SL28

1.7K 199 8
                                    

Happy Reading 💞😊

***

Ara melirik Pangeran Wang Wook yang berada di sampingnya. Tampak laki-laki itu sedang memperhatikan Hae So yang beramah tamah kepada seorang anak kecil di sana. Tapi tak lama, Ara pun mengalihkan pandangannya ke seorang ibu tua. Sembari mengulas senyum, Ara memberikan satu pakaian dan beras pada Ibu tua itu.

"Apa perlu saya antarkan Nyonya?" tawar Ara yang tidak tega jika ibu tua tersebut membawa beras yang beratnya tiga kilo itu sendiri.

"Tidak, nona. Anda tidak perlu khawatir."

Tanpa menurunkan bibir yang mengembang cerah, Ara mengangguk. "Hati-hati Nyonya!" ucapnya setengah berteriak, dengan tangan yang sedikit melambai.

Orang tua zaman dulu memang kuat-kuat.

Ara tersenyum cerah, merasa bersyukur dapat membantu orang lain, merasa bersyukur juga karena dirinya tidak ditakdirkan masuk ke dalam jiwa orang yang tidak mampu.

Di dunia nyata, Ara kaya. Di drama juga Ara masih bisa tidur nyaman dan jajan. Nikmat yang manakah yang kita dustakan.

Di sisi lain, Pangeran Wang Wook melirik sosok Hae Ji yang begitu bersemangat untuk membagikan kebutuhan pokok. Perempuan itu selalu bersemangat, tapi tidak se-semangat bulan ini, sampai-sampai memberikan kalimat-kalimat positif dan bijaksana bagi fakir miskin.

"Jika anda tidak memiliki lauk pauk, anda bisa menjual baju ini. Aku sebagai pemilik nya tidak akan marah," ujar Ara pada seorang ibu paruh baya.

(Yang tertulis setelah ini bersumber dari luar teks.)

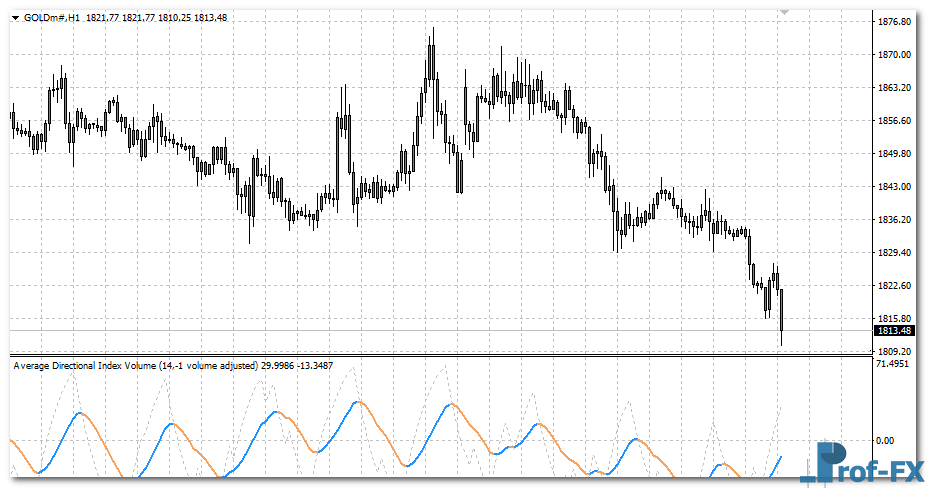The height and width of the screenshot is (488, 927).
Task: Click the gray chart shift marker triangle
Action: tap(785, 12)
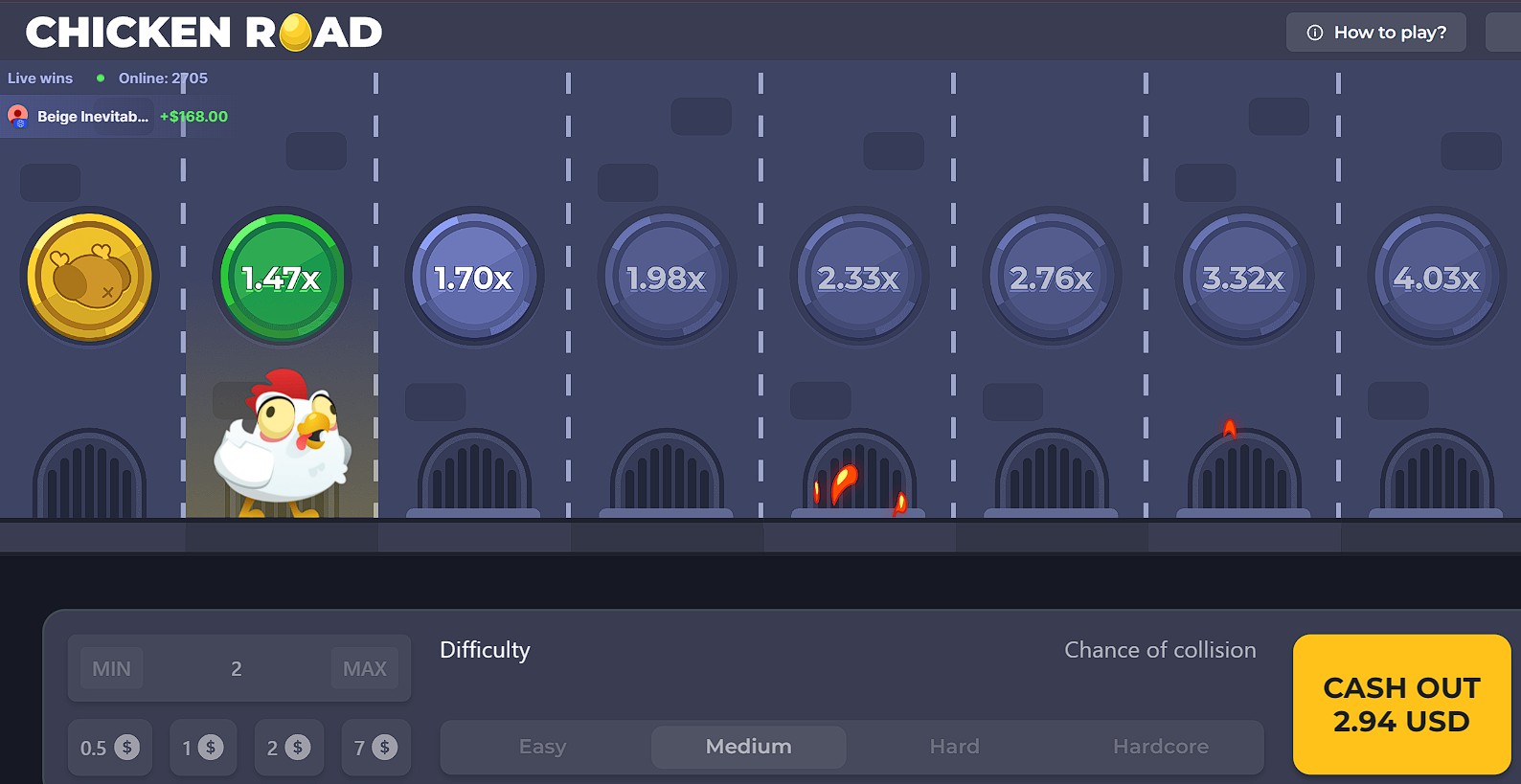
Task: Click the 1.98x multiplier coin
Action: [x=667, y=277]
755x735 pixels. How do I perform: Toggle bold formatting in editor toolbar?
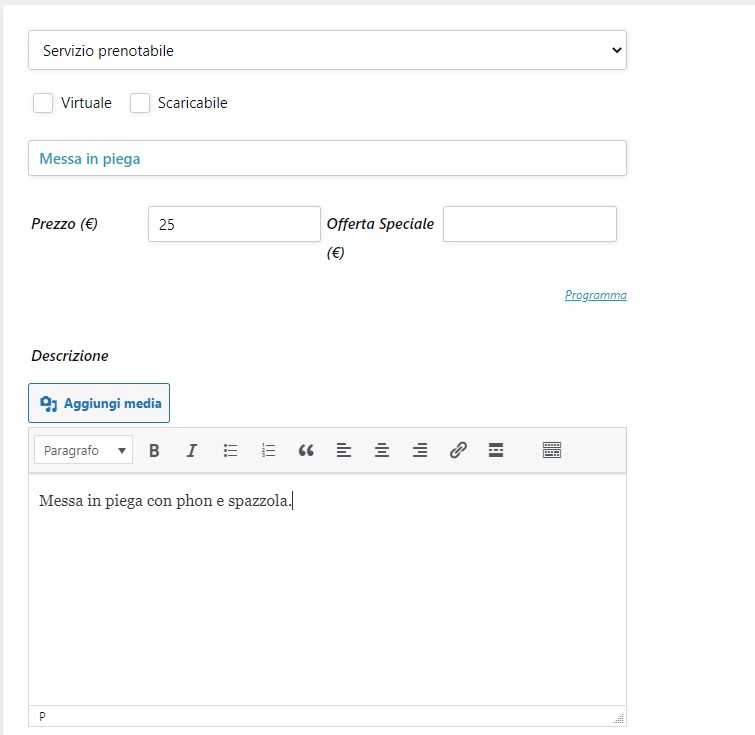tap(154, 451)

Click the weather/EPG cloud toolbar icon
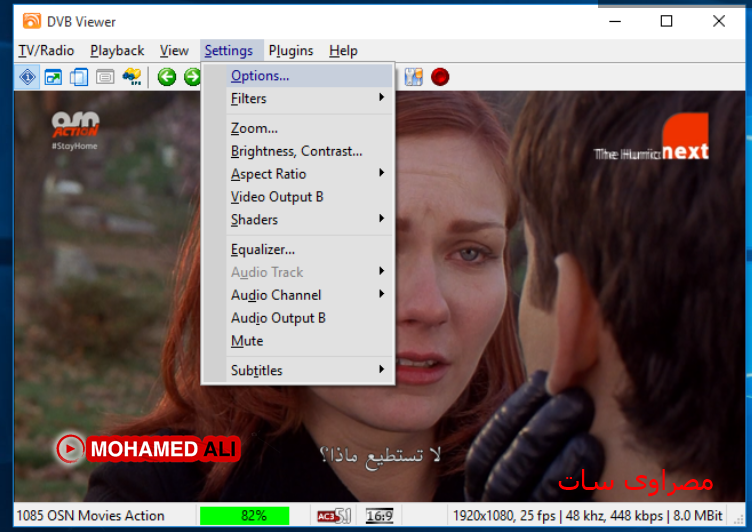[x=132, y=77]
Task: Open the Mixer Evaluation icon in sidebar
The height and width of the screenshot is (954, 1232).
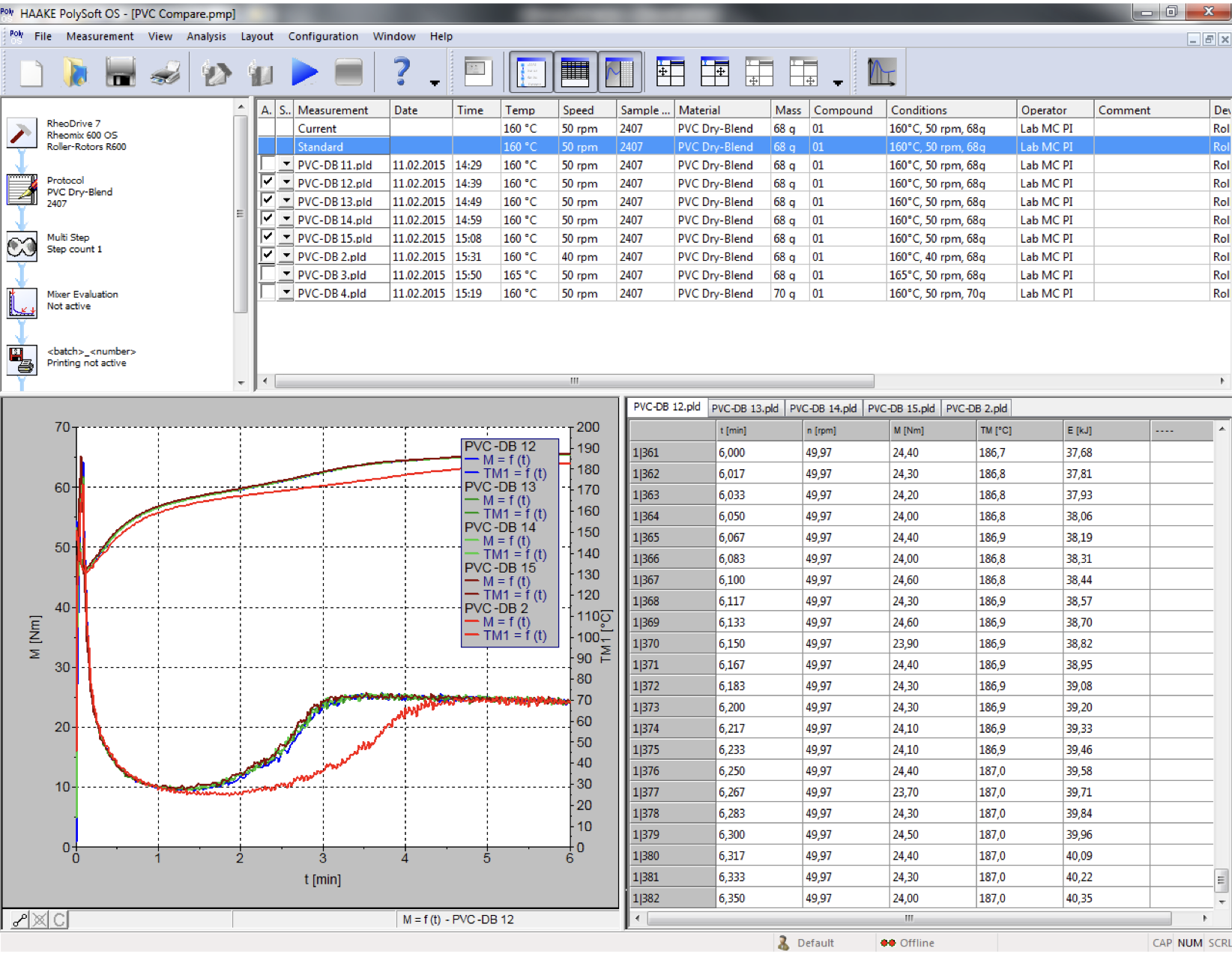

"Tapi baju ini sangat berharga Nona."

"Kesehatan tubuh mu dan keluarga mu lebih berharga," timpal Ara. Ibu paruh baya itu pun berterimakasih sebelum pergi.

Ara menghela nafas lega, merasa puas. Kegiatan nya berjalan dengan lancar.

"Baiklah semuanya sudah selesai!"

Perkataan itu membuat laki-laki disampingnya sedikit terkejut. Ara memutar bola matanya ke arah lain saat tatapannya bertemu dengan Pangeran Wang Wook.

Pokok nya Ara sakit hati dengan pernyataan laki-laki itu kemarin.

Ah, kenapa harus sakit hati? Sial.

Tidak dipungkiri bahwa Ara pun sadar bahwa kesadaran hatinya dikuasai oleh jiwa Lady Hae Ji. Ara berdoa semoga dirinya lebih bisa mengendalikan raga Lady Hae Ji, atau bahkan semoga perasaan itu cepat-cepat menghilang. Tidak peduli apakah perasaan tersebut dari pihak Ara atau Lady Hae Ji.

Ah taulah. Pokoknya Ara pusing, dia ingin puding.

"Aku ingin membeli sesuatu, kalian bisa pulang duluan." Ara berhenti di sebuah tempat yang tidak begitu ramai oleh orang yang berjualan.

"Aku akan membelikan nya. Apa yang hendak kau beli? Kau pulang saja bersama Hae So."

"Tidak. Aku bisa sendiri. Kalian pulang duluan." Ara menukas perkataan Pangeran Wang Wook dengan cepat.

"Mana mungkin aku membiarkan mu sendiri-"

"Aku tidak sendiri. Pangeran Baek Ah menunggu ku di tempat yang sudah kita berdua tentukan sebelumnya."

Pangeran Wang Wook menghela nafas, nyaris tidak terdengar. "Tidak."

Mendengar ucapan tegas itu Ara mendengus kasar. "Tolonglah. Hanya sebentar saja."

"Tolong pikirkan kesehatan mu," balas Pangeran Wang Wook, dingin namun penuh ketegasan.

Ara berdecak. Hatinya dipenuhi dengan kekesalan yang mati-matian tahan. Siapa yang tahan diatur-atur seperti itu? Di dunia nyata pun Ara tidak pernah diatur, padahal itu adalah bentuk perhatian dari sang pangeran.